The Government’s response was about withdrawing all public funding for teaching from the majority of courses in the majority of universities, making the statement that arts, humanities and social science courses do not deserve public support.

I am also sorry that the right hon. Member for Bermondsey and Old Southwark (Simon Hughes) is not in his place, because I recall him, in the same debate, seeking and securing a guarantee from the Business Secretary that fees of £9,000 would be the exception, not the norm. They are now the norm, because the Government failed to listen to vice-chancellors when they changed the system. At that time, every vice-chancellor was saying, “We cannot run our institutions at the fees the Government are talking about.”

Amazingly, when university governing bodies fulfilled their responsibilities to their institutions by setting fees at the much higher level that we have seen, it seemed to surprise the Government. It appears that they expected the universities obediently to set their fees according to their perceived quality, with Oxbridge setting the fees at £9,000 and everybody else neatly ranking themselves below. When that did not happen, new policies emerged as quickly as they could be written on the back of a cigarette packet, particularly the core and margin policy. Taking 20,000 places out of the system and selling them off to the lowest bidder does not help students; it simply reduces the student loan obligations to the Treasury. Indeed, it has damaged the position of many students, as universities were encouraged to scrap bursaries to fund fee cuts and create competition for places.

The debate is about not just the sector’s problems but the unfairness caused to students who can least afford it. The problem at the heart of the Government is that the Prime Minister just does not get it. Echoing the comments made by the hon. Member for Mid Derbyshire (Pauline Latham), I recall that at the height of the debate on trebling fees, the Prime Minister tried to defend his policy during a factory visit by asking workers:

“Do you think it is right that your taxes are going to educate my children and your boss’s children?”

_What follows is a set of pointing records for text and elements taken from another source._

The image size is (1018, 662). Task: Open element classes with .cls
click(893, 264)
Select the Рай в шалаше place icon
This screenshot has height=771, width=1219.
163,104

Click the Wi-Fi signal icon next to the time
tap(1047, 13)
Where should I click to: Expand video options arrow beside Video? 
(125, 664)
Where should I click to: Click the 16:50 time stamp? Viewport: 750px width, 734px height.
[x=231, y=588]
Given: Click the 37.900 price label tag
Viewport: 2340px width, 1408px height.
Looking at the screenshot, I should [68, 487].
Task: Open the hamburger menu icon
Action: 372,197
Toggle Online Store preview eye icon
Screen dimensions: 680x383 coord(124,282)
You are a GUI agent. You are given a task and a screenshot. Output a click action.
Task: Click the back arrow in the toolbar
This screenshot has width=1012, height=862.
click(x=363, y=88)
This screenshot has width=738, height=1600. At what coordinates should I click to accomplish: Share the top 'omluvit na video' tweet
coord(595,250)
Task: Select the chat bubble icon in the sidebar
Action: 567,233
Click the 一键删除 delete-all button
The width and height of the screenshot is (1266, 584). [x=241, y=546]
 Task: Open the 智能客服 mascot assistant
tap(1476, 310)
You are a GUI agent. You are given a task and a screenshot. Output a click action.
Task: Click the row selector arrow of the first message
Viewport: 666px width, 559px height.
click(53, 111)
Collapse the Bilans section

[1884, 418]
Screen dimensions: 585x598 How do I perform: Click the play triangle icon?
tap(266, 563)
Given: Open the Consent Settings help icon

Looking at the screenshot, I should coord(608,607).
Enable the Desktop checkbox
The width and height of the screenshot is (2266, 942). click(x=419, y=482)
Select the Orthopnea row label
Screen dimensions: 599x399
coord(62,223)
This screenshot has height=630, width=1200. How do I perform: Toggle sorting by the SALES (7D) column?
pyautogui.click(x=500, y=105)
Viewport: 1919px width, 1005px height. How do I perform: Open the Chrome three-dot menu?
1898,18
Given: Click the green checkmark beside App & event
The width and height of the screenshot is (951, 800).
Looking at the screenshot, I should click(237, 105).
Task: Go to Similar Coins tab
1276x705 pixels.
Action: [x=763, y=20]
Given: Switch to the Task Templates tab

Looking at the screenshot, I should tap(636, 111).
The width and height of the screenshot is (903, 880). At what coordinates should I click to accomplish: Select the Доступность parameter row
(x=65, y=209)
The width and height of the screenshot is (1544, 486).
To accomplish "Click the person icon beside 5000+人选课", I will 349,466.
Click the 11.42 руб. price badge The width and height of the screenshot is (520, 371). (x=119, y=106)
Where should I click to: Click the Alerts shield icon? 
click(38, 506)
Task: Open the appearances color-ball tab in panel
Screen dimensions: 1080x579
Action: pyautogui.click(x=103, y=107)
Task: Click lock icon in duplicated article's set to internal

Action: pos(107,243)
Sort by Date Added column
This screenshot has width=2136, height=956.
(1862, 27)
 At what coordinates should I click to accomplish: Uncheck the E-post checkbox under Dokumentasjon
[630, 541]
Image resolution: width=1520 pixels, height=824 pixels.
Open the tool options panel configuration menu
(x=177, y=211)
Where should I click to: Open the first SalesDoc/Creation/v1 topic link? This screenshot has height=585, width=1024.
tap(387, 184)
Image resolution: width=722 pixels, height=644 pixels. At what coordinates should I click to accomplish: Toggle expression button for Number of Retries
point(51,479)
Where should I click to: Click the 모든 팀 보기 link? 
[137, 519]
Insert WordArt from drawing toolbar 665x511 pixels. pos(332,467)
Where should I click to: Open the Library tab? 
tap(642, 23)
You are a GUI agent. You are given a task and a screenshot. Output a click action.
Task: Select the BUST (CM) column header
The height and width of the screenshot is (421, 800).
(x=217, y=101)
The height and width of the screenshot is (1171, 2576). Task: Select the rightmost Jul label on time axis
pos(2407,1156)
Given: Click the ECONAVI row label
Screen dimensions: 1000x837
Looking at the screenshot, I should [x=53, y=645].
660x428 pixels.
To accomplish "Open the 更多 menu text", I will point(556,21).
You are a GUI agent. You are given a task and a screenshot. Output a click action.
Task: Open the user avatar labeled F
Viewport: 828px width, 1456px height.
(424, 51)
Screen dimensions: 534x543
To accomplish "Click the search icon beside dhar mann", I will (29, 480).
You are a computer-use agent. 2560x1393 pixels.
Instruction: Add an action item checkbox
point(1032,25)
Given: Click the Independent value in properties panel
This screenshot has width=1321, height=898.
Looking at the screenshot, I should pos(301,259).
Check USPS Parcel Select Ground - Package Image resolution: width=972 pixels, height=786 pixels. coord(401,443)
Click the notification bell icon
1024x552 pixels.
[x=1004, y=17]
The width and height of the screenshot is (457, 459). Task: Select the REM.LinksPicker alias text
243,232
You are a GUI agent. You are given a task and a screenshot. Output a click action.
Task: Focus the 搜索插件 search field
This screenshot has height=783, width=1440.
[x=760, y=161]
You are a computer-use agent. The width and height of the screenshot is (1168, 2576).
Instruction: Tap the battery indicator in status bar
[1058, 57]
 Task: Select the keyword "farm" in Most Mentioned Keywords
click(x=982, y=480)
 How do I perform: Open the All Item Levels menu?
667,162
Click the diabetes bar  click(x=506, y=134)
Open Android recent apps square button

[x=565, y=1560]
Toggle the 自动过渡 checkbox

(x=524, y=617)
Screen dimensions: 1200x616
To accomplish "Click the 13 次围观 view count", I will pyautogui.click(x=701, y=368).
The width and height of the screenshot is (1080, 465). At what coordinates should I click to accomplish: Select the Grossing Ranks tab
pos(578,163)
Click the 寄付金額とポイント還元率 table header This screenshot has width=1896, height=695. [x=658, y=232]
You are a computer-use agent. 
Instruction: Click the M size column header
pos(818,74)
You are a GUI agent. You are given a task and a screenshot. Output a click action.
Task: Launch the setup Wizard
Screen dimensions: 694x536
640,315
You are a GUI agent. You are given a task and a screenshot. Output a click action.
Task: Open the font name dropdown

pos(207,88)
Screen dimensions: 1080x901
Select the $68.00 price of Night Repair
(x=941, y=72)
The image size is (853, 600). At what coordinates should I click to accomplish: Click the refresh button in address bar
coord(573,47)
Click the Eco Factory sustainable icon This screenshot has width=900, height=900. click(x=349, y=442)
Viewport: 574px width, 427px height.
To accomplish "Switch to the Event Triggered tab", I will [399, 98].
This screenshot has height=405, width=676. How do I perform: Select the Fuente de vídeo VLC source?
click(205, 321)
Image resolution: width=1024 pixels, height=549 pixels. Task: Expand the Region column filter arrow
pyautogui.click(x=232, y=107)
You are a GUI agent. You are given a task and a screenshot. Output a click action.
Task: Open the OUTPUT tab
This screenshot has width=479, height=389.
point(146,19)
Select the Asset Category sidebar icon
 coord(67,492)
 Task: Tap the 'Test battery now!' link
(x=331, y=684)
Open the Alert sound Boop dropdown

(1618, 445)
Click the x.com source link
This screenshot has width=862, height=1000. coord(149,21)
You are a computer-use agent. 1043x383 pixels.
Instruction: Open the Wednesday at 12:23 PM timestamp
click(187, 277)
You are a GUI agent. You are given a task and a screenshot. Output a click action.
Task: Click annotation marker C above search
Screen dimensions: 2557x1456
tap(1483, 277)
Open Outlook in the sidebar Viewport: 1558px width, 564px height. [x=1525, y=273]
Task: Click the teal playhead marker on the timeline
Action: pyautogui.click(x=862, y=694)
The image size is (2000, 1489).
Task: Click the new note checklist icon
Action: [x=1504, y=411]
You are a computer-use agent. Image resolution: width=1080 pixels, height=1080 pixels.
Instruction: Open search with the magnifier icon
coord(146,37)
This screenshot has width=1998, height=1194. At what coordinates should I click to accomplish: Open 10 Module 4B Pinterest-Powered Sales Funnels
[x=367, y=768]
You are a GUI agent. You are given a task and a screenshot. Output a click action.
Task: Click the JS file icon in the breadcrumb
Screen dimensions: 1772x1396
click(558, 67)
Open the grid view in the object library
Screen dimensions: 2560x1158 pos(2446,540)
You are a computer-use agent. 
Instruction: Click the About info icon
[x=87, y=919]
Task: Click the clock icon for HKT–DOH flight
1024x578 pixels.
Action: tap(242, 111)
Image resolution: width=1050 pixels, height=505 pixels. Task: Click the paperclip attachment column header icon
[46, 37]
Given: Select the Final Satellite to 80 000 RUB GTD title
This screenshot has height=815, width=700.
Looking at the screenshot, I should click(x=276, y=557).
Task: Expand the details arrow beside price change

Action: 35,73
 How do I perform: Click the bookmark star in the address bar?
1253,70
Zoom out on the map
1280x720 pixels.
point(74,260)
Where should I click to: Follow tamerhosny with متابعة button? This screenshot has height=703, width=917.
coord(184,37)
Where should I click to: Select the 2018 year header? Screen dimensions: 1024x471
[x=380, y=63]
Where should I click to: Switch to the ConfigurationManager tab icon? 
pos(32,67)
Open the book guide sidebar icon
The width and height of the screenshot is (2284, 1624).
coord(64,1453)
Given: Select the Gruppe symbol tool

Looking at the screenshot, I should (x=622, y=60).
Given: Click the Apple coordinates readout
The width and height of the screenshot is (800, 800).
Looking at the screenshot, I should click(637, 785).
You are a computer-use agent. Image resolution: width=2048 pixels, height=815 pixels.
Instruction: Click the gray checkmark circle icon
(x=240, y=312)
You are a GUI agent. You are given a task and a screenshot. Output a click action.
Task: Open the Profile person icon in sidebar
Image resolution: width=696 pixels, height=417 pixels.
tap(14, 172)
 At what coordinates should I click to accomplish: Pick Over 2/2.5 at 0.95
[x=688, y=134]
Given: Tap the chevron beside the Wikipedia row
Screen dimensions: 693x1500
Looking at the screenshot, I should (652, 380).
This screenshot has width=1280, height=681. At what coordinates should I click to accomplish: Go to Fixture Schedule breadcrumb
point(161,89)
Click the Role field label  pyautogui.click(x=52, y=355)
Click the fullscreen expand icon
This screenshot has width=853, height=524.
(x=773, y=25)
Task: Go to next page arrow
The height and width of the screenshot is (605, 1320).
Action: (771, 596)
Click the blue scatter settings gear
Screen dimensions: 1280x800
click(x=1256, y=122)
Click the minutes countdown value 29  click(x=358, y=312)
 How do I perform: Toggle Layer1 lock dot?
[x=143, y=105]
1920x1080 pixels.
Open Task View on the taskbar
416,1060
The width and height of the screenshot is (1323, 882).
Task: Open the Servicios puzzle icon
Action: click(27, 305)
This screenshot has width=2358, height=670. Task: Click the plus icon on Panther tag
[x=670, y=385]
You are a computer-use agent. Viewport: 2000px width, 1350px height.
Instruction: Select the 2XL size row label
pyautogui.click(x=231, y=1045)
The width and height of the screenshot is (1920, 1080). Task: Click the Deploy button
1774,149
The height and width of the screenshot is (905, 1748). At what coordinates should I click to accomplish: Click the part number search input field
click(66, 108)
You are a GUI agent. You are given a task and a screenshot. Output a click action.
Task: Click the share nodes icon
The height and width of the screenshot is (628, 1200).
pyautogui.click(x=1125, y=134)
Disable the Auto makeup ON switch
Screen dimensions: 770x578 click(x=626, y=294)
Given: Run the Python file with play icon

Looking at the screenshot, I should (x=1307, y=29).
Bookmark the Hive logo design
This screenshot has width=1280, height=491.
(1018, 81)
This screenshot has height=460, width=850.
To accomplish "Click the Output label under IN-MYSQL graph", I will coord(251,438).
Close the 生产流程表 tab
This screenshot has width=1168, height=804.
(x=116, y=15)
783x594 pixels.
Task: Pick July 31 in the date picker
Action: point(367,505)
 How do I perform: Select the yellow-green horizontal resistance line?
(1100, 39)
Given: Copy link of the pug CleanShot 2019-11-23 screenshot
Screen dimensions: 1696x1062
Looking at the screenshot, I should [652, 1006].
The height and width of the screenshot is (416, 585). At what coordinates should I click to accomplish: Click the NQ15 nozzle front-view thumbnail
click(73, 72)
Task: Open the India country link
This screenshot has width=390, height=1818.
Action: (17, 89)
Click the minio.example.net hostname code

It clearly had not crossed his mind that those factory workers might have children who wanted to go to university, had the talent to do so and deserved support.

The damage that the Government’s policies are doing to social mobility is not just at undergraduate level. There is deep concern in our universities that the transition from undergraduate courses to postgraduate taught courses will be affected by higher fees. The Browne review did not consider the issue, but many professions now require a taught master’s qualification and others expect it. If that route is closed to those who cannot afford to add to their debt, we will have taken an enormous step backwards.

The Government’s higher education policy is deeply damaging to our universities and deeply unfair to students, so I hope that the House will support the motion.